Two hyperspectral indices for detecting cadmium and lead contamination from arice canopy spectrum

Neither Cadmium (Cd) nor lead (Pb) is necessary for crop growth, and they both cause severe soil pollution in many countries. A cross‐stress experiment was designed to investigate the feasibility of diagnosing the type and the level of Cd–Pb cross‐stress by observing rice canopy hyperspectral images. Two‐way analysis of variance and random forest algorithm were employed to select the sensitive indices for Cd–Pb cross‐stress diagnosing. Following the exploration of bandwidth expansion from 1 to 20 nm, the final sensitive indices were proposed. We proposed two indices for distinguishing the two heavy metals named: the cadmium stress vegetation index (CSVI) and the lead stress vegetation index (LSVI). The diagnostic accuracies of CSVI distinguishing the four different Cd‐stressed levels (0, 2, 5, 8 mg L −1 ) reached 0.85, 0.92, 0.96, and 0.92, respectively, while the precision for four Pb‐stressed levels (0, 50, 100, 500 mg L −1 ) based on the LSVI were 0.92, 0.94, 0.96, and 0.96, respectively.
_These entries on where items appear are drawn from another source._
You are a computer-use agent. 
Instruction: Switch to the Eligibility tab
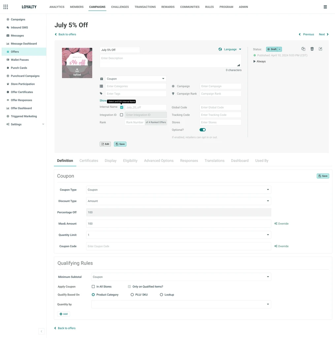[130, 161]
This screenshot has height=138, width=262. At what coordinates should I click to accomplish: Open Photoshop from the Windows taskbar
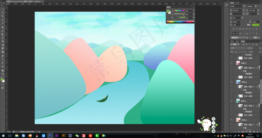click(x=50, y=135)

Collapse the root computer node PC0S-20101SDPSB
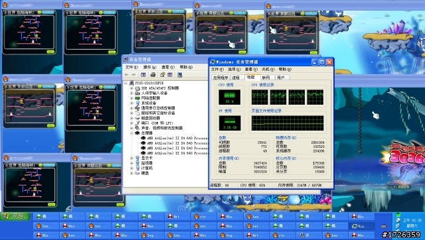coord(126,84)
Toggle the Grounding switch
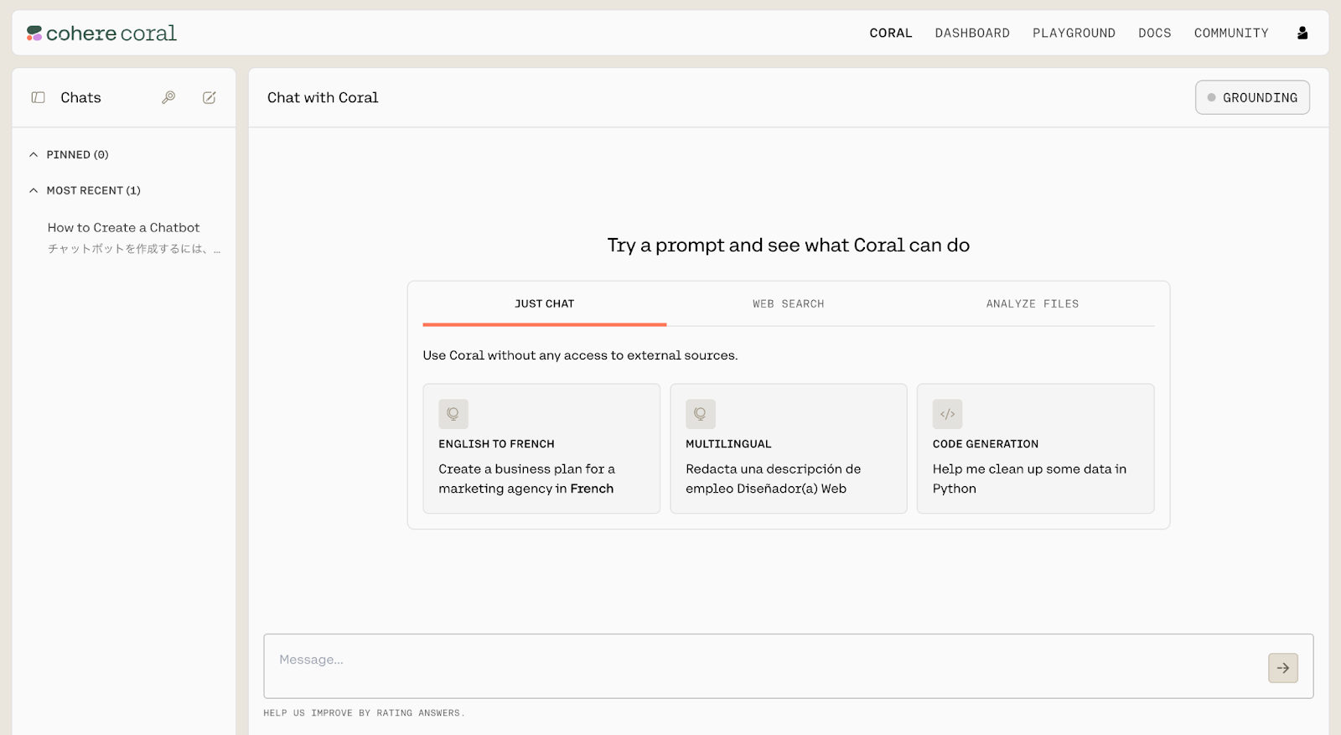 pos(1252,98)
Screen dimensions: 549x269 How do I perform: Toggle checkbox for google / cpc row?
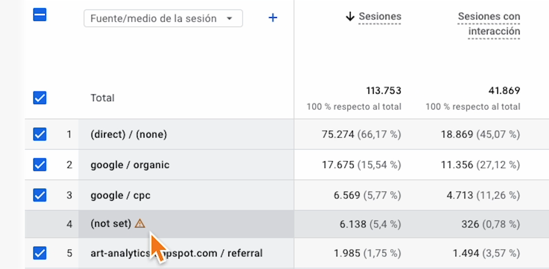[x=40, y=195]
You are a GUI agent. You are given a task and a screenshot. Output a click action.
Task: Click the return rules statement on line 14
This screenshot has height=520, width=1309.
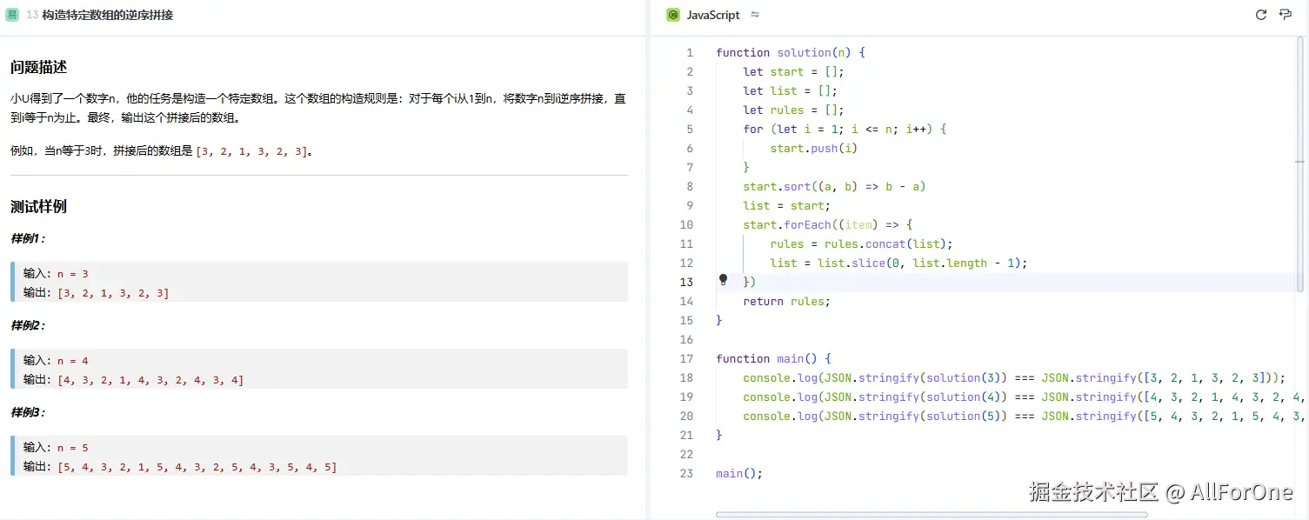pos(787,301)
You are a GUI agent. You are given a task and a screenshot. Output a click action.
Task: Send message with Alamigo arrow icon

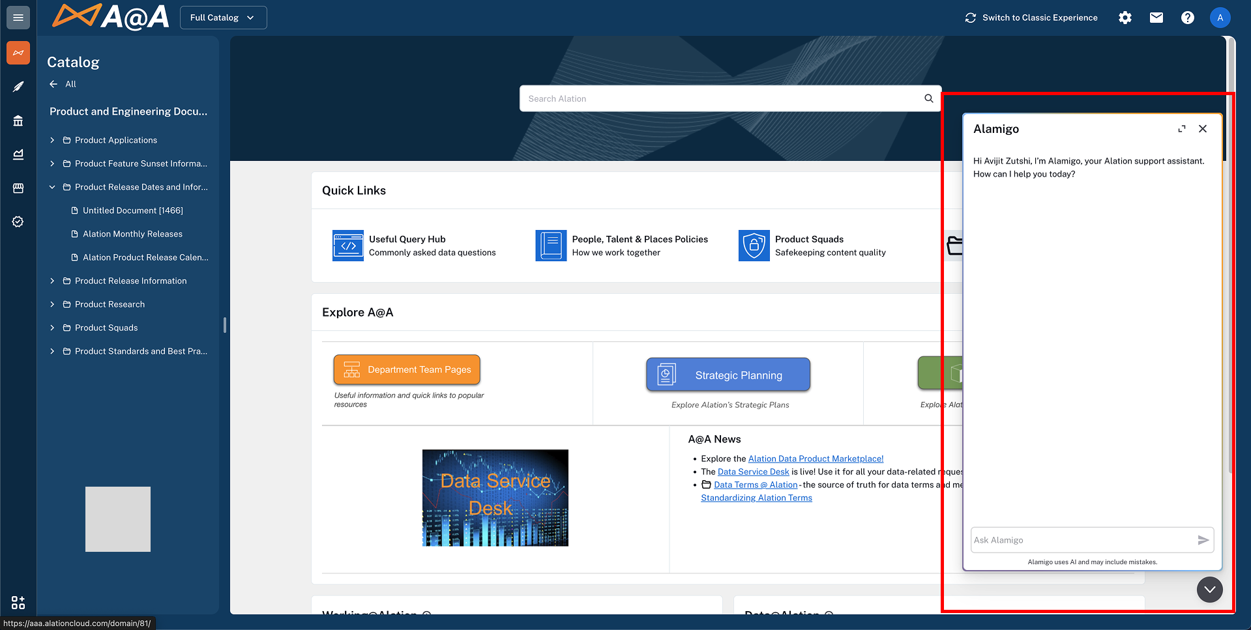(1203, 540)
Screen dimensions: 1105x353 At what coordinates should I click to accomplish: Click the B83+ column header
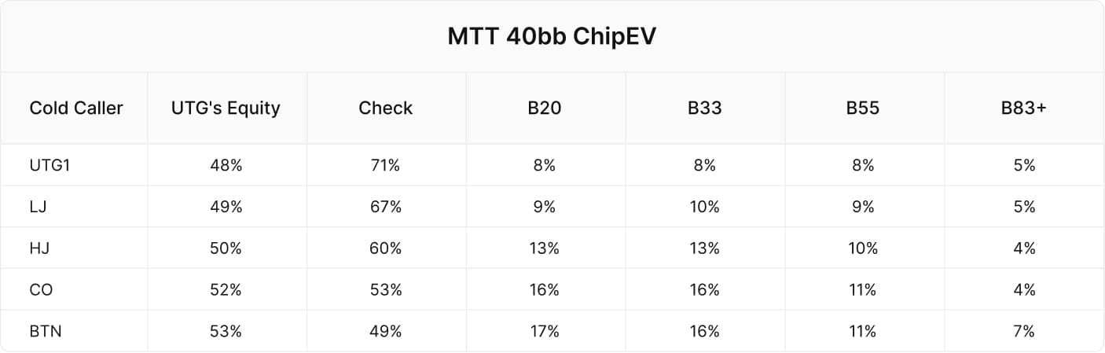coord(1024,108)
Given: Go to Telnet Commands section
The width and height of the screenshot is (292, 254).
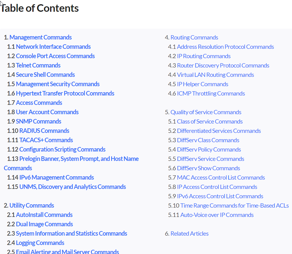Looking at the screenshot, I should coord(38,65).
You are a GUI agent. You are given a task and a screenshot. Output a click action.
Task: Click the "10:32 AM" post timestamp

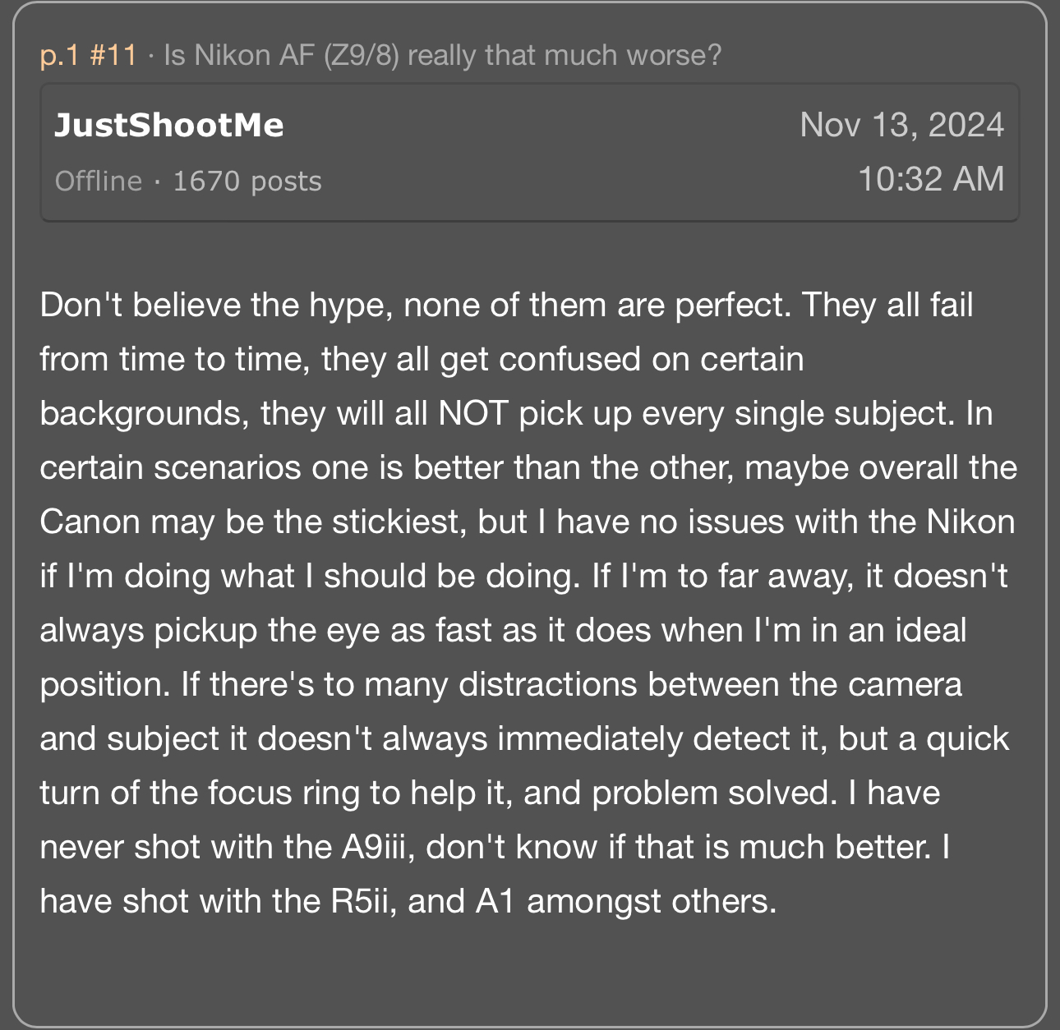point(930,179)
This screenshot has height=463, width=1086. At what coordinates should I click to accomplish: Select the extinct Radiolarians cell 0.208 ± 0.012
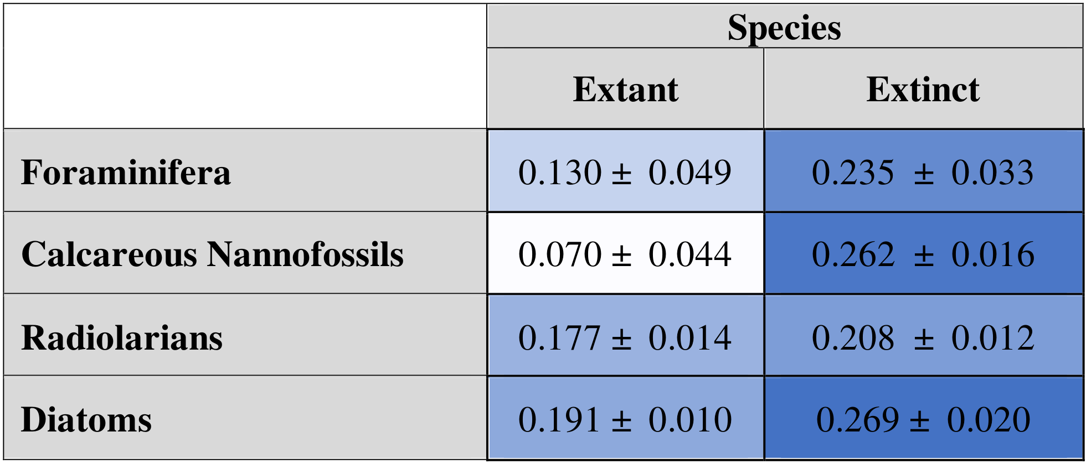923,337
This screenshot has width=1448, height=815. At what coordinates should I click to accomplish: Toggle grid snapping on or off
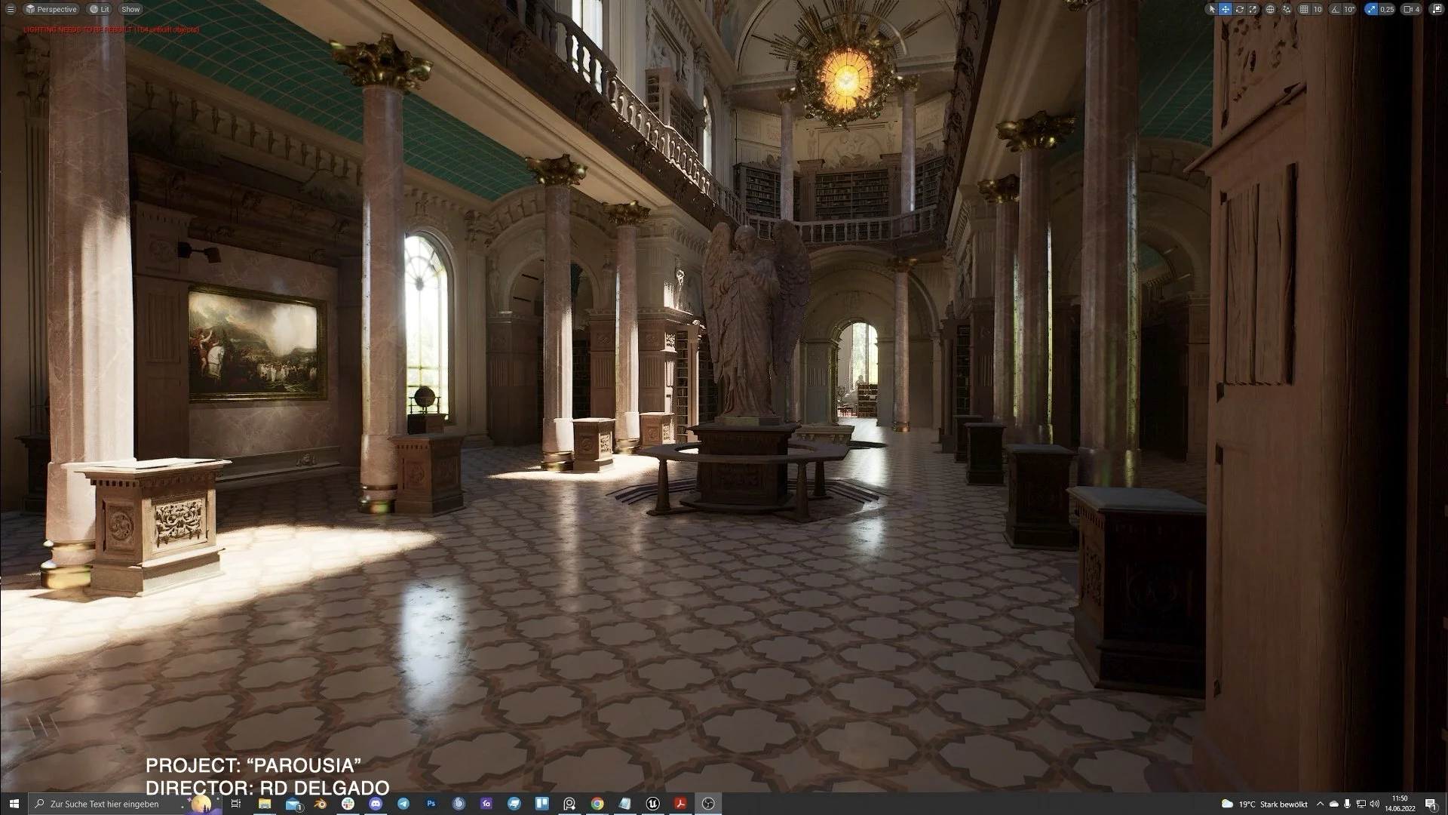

The two indices are CSVI = [( R 772  +  R 773  +  R 774  + … +  R 789 ) ‐ ( R 754  +  R 755  +  R 756  + … +  R 771 )]/18, LSVI = [( R 711  +  R 712  +  R 713  + … +  R 718 ) – ( R 703  +  R 704  +  R 705  + … +  R 710 )]/8, located in near‐infrared ranges with 18 and 8 nm bandwidth, respectively. Therefore, it was feasible to diagnose the type and the level of Cd–Pb cross‐stress by examining the hyperspectral dataset of the rice canopy. Finally, the experiment compared the diagnostic ability of the proposed indices with the typical spectral indices for the physiological characterization of rice. The results showed that the proposed indices had state‐of‐the‐art distinguishing accuracies.